Businesses that are slow to adapt to this coming tsunami will be more likely to drown in it.

The ability to leverage AI, the blockchain and the younger workforce’s technological agility and nimbleness will be the dividing line of enterprise success and failure for the next several years to come. #

About the author:

Albert Santalo is a computer scientist, Internet entrepreneur and angel investor with experience in high growth, venture-backed technology companies. His passion lies in designing products and building companies that disrupt traditional business models. He is an advocate for empowering entrepreneurs everywhere to build Silicon Valley technology companies in their local communities and was standing alongside President Obama at the signing of the Jobs Act in 2012. He is founder and CEO of 8base. He is also a board member and/or advisor to various technology ventures and has raised in excess of $100 million for his companies.

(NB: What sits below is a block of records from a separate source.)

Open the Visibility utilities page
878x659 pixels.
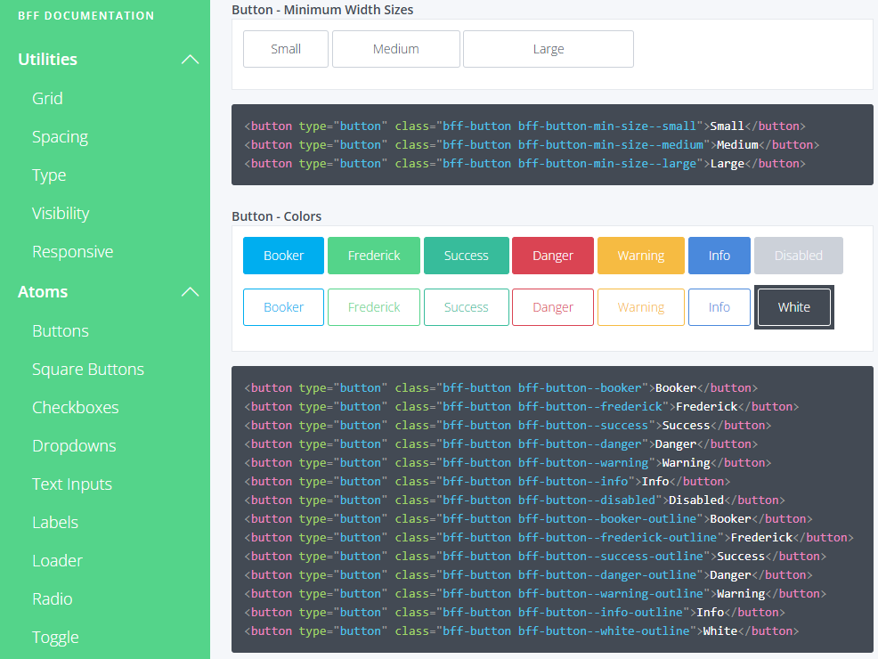tap(59, 213)
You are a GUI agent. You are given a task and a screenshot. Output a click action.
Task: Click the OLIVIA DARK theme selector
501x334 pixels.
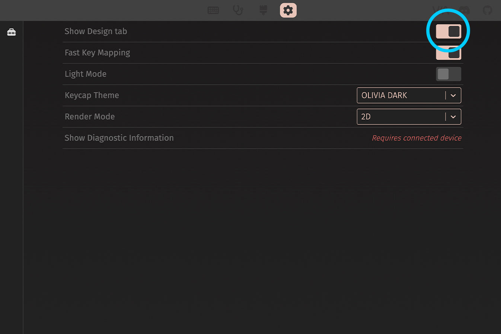[400, 95]
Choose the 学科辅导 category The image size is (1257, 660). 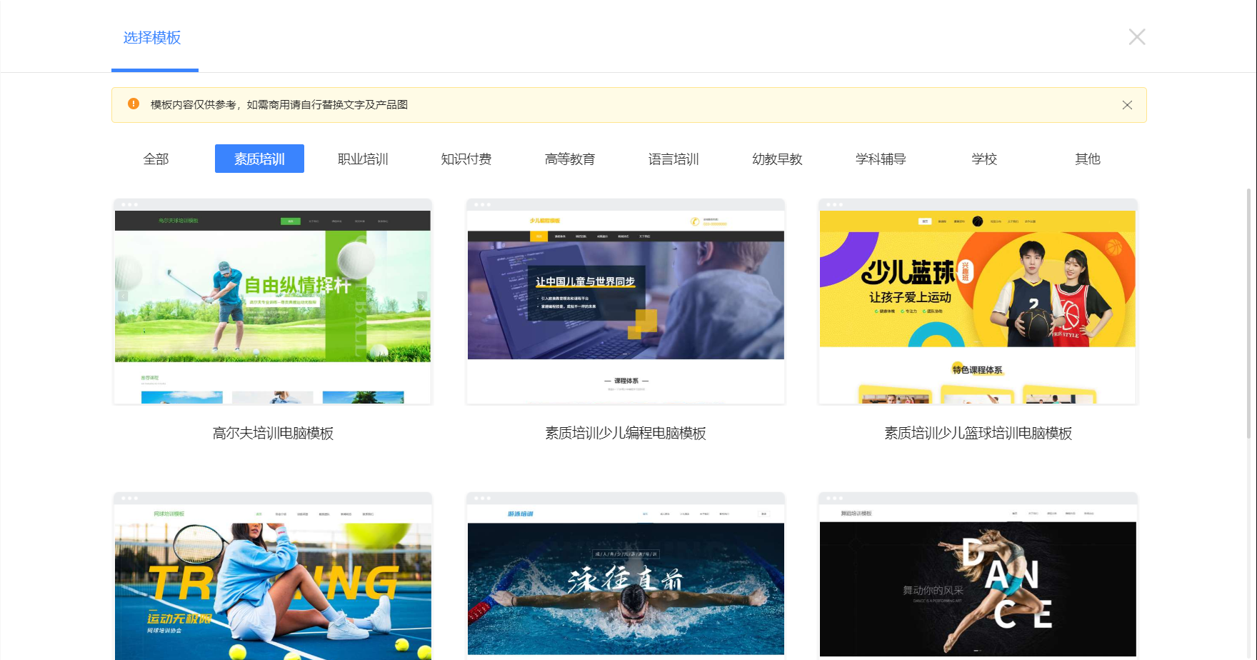881,159
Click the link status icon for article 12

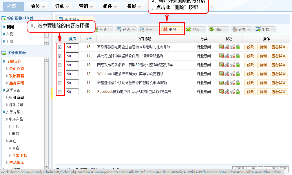[227, 74]

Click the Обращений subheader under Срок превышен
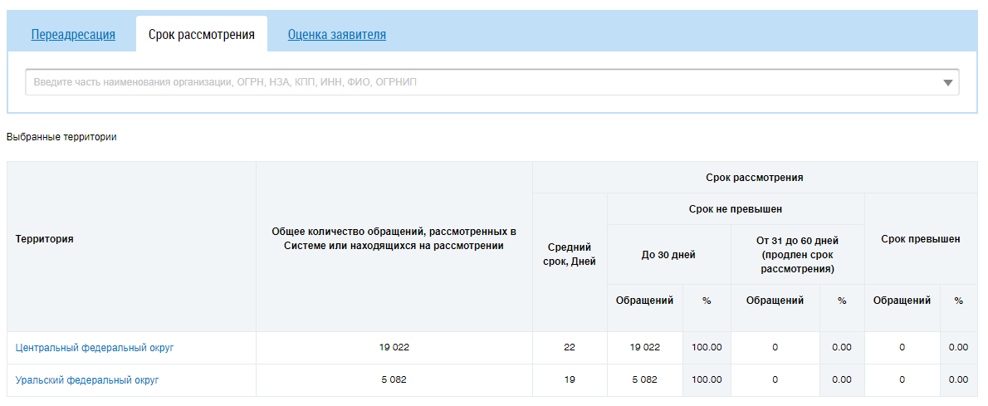902,301
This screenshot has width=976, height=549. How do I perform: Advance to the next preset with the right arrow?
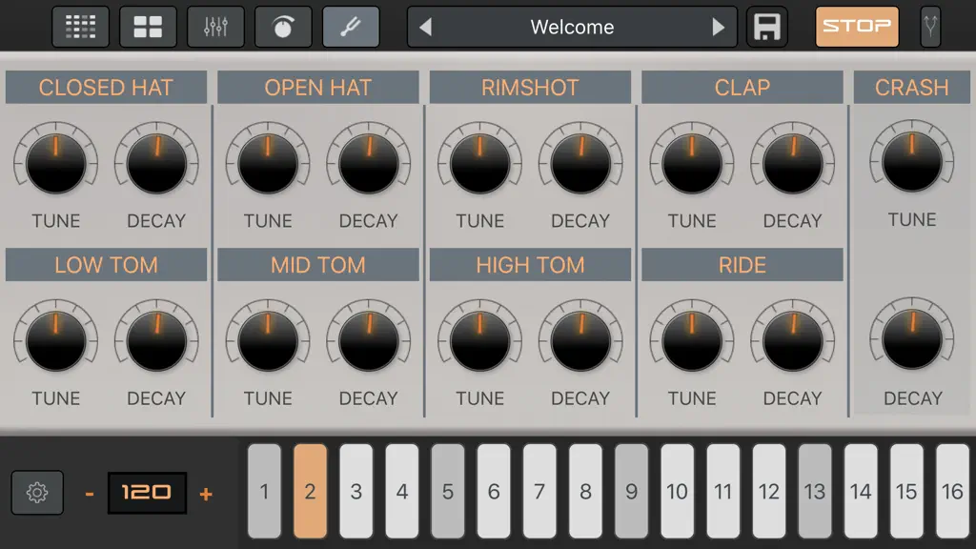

He is the former Chairman and CEO of CareCloud, a company he founded in 2009 that is working to modernize the antiquated healthcare industry with a cloud-based platform. CareCloud reached #127 on the 2014 Inc. 500 list and is backed by NVP, Intel Capital, First Data Corp. and others. Previously, he was Founder and CEO of Avisena, a revenue cycle management company for physicians. Prior to Avisena, he worked at the Hackett Group / Answerthink (NASDAQ: HCKT), a management consulting firm, where he served as a director in the IT Transformation and Strategy Practice. During his tenure at Answerthink, he worked with Global 2000 companies, assisting them with technology strategy and transformation initiatives.

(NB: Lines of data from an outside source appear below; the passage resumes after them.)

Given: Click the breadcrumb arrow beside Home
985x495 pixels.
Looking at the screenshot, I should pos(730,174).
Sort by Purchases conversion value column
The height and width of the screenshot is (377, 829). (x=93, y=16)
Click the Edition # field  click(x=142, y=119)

He is the lead inventor and holds a U.S. patent for Avisena’s A/R Management Methodology. He holds a Master of Business Administration Degree from Florida International University. He is the recipient of the FIU 2004 Charles E. Perry Visionary Award for outstanding Alumni and was inducted to the FIU Entrepreneurship Hall of Fame in 2006. He also is an active board member of Goodwill Industries of South Florida and is a member of Accelerated Growth Partners, Miami.